On one hand, yeah, OK, I can buy that. We live in a world chock-full of pollution, pesticides and other endocrine disruptors. It makes sense that lady hormones wouldn’t be the only ones affected by this toxic stew. There is some scientific evidence that certain outside stressors, both physical and mental, can cause a man’s testosterone to drop, leading him to experience symptoms similar to PMS. And there are real-life consequences: The study reported that men with “man periods” spend an extra $124 a month on things to help fix the pain and cravings.


Has a man ever bled through his favorite pair of jeans? In public? And then had to ask a stranger to borrow a tampon? That he then shoved up an orifice, hoping it would last long enough to get him home to the safety of his own bathroom?

Has a man ever had his “man period” used against him, as a way to insult his intellect, beliefs and composure — the way Donald Trump accused Fox News anchor Megyn Kelly of being a bad Republican debate moderator because of “blood coming out of her wherever?”

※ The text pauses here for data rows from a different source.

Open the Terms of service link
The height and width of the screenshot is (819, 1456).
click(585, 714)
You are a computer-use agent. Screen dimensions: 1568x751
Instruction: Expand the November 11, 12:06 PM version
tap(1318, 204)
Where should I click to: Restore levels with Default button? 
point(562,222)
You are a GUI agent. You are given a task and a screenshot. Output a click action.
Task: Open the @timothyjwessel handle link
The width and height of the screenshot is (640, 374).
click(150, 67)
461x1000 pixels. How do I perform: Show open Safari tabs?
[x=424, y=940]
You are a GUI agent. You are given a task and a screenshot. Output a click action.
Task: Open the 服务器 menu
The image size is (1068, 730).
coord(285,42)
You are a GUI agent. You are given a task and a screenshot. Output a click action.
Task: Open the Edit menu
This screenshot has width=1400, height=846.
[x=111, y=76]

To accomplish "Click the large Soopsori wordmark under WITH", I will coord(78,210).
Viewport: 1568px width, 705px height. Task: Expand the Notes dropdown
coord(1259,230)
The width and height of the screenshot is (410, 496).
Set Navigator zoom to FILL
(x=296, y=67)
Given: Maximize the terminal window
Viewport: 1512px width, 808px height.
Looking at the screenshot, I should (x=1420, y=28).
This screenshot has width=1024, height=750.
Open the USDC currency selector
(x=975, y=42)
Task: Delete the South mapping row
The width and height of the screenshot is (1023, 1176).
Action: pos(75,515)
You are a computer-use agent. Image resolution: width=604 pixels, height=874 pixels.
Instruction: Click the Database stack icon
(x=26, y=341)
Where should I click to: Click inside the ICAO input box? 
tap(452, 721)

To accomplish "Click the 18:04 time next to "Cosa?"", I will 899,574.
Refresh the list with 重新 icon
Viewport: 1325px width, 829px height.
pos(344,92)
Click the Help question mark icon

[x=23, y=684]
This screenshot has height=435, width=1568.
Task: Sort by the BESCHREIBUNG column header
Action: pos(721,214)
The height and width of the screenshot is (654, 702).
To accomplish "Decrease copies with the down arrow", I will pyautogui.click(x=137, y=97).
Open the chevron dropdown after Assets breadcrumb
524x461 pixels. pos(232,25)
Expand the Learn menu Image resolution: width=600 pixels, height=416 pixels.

Has a man ever been banned from coming to school or church or even into his family home because he might be on his man-moon-time?

Until that happens, they are not allowed to call it a “man period.”

It’s not that I’m unsympathetic. It sucks to have a time every month where you already know you’re going to be overly sensitive, craving every type of junk food and possibly in physical pain. I wouldn’t wish that on anyone, man or woman. Indeed, in the study 43 percent of the suffering men said their partners supported them during their monthly trouble. (And only 33 percent of the supportive women said they told him to “man up” already.) And hey, if it means we can swap out the Avengers movies for Nicholas Sparks one weekend a month, it might actually be a positive.

So I say we let the dudes have their IMS. I’ll even share the pint of Ben & Jerry’s. But until they show us the blood, it is not a “man period.” Period.